PROMPT -
Go through the lines below and transcribe each one exactly.

PROVIDED DATA -
-- -- --
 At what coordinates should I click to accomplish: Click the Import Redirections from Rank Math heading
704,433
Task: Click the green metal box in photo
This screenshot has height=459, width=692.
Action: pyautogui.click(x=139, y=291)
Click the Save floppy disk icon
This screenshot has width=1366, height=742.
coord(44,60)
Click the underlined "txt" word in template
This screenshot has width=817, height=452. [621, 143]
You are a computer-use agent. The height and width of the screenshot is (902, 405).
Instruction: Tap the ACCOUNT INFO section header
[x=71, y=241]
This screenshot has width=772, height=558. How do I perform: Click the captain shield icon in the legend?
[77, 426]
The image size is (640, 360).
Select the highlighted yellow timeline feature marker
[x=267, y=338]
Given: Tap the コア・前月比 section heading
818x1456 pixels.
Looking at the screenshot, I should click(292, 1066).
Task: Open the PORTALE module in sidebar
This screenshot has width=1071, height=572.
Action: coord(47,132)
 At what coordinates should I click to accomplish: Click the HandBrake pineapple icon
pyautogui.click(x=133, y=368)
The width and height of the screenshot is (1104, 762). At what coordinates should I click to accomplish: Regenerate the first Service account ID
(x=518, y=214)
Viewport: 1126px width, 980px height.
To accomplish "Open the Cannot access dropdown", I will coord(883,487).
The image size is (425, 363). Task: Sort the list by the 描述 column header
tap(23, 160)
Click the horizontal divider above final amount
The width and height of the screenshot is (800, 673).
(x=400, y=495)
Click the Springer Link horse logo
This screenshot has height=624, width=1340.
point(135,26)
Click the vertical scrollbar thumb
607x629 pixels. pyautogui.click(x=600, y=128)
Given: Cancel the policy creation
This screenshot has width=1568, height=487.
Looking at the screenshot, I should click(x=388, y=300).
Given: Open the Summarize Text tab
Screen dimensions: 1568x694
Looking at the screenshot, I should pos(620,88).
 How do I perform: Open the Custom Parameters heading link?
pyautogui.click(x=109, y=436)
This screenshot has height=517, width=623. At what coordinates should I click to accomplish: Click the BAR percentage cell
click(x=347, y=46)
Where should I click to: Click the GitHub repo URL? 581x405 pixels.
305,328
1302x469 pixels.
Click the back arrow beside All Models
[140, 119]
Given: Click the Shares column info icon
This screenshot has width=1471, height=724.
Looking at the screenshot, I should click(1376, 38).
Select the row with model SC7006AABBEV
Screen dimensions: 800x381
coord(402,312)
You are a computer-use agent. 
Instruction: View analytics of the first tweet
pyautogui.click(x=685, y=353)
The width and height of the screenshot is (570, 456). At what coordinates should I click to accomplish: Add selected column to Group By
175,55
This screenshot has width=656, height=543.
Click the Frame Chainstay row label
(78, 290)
-- -- --
EXERCISE OUTPUT -
 At what coordinates should I click to accomplish: Click the Import Redirections from Rank Math heading
704,433
Task: Click the green metal box in photo
This screenshot has height=459, width=692.
Action: pyautogui.click(x=139, y=291)
Click the Save floppy disk icon
This screenshot has width=1366, height=742.
coord(44,60)
Click the underlined "txt" word in template
This screenshot has width=817, height=452. [621, 143]
You are a computer-use agent. The height and width of the screenshot is (902, 405).
Instruction: Tap the ACCOUNT INFO section header
[x=71, y=241]
This screenshot has width=772, height=558. How do I perform: Click the captain shield icon in the legend?
[77, 426]
The image size is (640, 360).
Select the highlighted yellow timeline feature marker
[x=267, y=338]
Given: Tap the コア・前月比 section heading
818x1456 pixels.
Looking at the screenshot, I should click(292, 1066).
Task: Open the PORTALE module in sidebar
This screenshot has width=1071, height=572.
Action: coord(47,132)
 At what coordinates should I click to accomplish: Click the HandBrake pineapple icon
pyautogui.click(x=133, y=368)
The width and height of the screenshot is (1104, 762). At what coordinates should I click to accomplish: Regenerate the first Service account ID
(x=518, y=214)
Viewport: 1126px width, 980px height.
To accomplish "Open the Cannot access dropdown", I will coord(883,487).
The image size is (425, 363). Task: Sort the list by the 描述 column header
tap(23, 160)
Click the horizontal divider above final amount
The width and height of the screenshot is (800, 673).
(x=400, y=495)
Click the Springer Link horse logo
This screenshot has height=624, width=1340.
point(135,26)
Click the vertical scrollbar thumb
607x629 pixels. pyautogui.click(x=600, y=128)
Given: Cancel the policy creation
This screenshot has width=1568, height=487.
Looking at the screenshot, I should click(x=388, y=300).
Given: Open the Summarize Text tab
Screen dimensions: 1568x694
Looking at the screenshot, I should pos(620,88).
 How do I perform: Open the Custom Parameters heading link?
pyautogui.click(x=109, y=436)
This screenshot has height=517, width=623. At what coordinates should I click to accomplish: Click the BAR percentage cell
click(x=347, y=46)
Where should I click to: Click the GitHub repo URL? 581x405 pixels.
305,328
1302x469 pixels.
Click the back arrow beside All Models
[140, 119]
Given: Click the Shares column info icon
This screenshot has width=1471, height=724.
Looking at the screenshot, I should click(1376, 38).
Select the row with model SC7006AABBEV
Screen dimensions: 800x381
coord(402,312)
You are a computer-use agent. 
Instruction: View analytics of the first tweet
pyautogui.click(x=685, y=353)
The width and height of the screenshot is (570, 456). At what coordinates should I click to accomplish: Add selected column to Group By
175,55
This screenshot has width=656, height=543.
Click the Frame Chainstay row label
(78, 290)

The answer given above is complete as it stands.